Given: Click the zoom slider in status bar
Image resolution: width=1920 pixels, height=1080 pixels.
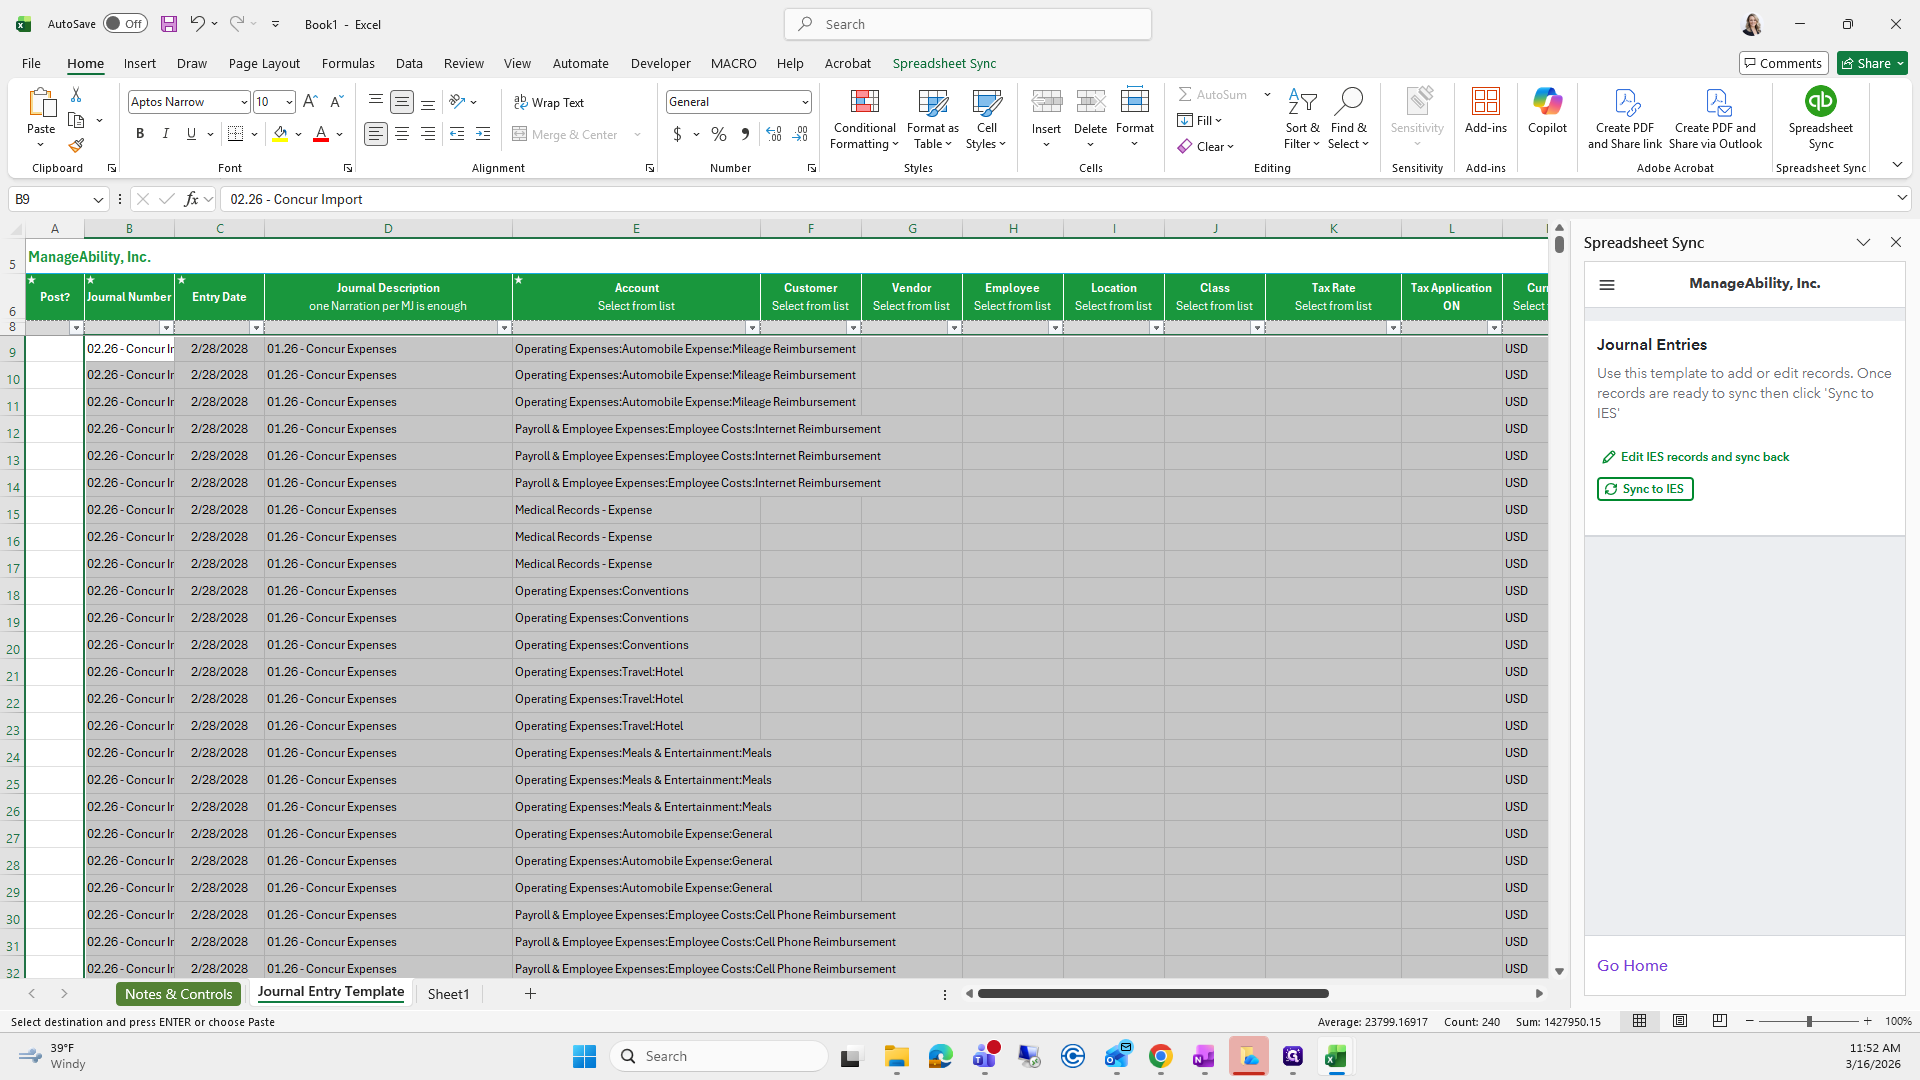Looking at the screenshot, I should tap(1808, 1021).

-----

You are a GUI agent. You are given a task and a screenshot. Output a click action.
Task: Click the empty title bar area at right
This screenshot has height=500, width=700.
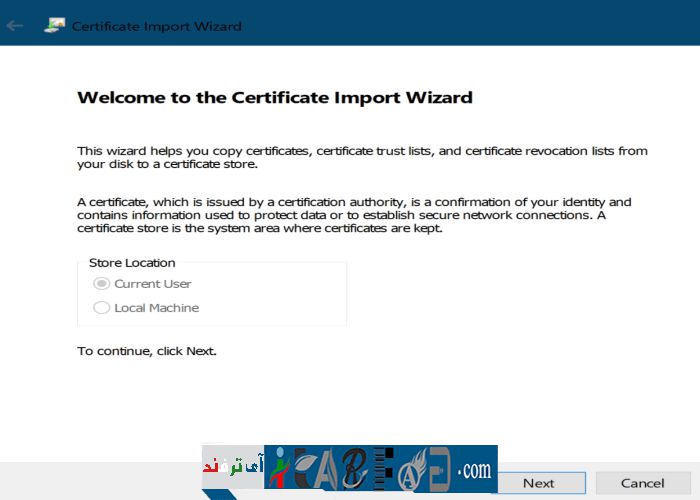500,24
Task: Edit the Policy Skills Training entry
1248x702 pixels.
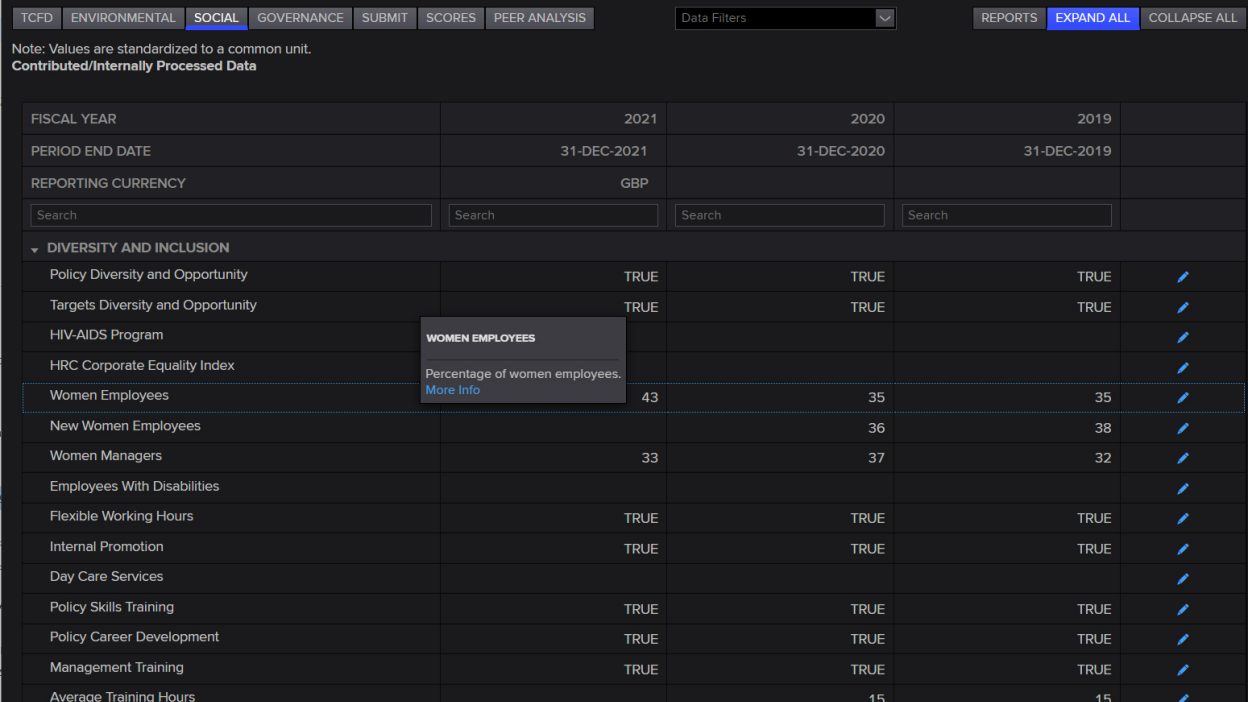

-----

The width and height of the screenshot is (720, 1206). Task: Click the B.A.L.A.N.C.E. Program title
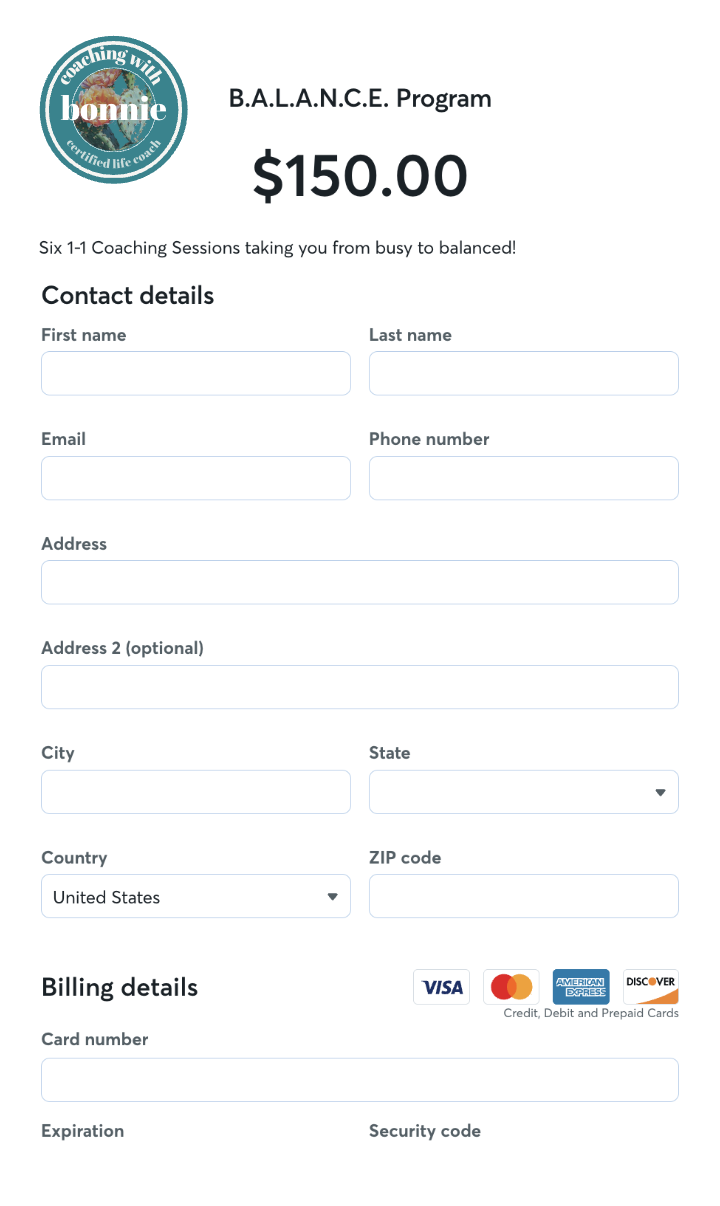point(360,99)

-----

• _Required work_:
Pull out every line of the material above that contains the string "width", and copy each such line in full.

• _Solution to this problem_:
Image resolution: width=1920 pixels, height=1080 pixels.
This screenshot has height=500, width=700.
The width and height of the screenshot is (720, 1206). Task: Click the B.A.L.A.N.C.E. Program title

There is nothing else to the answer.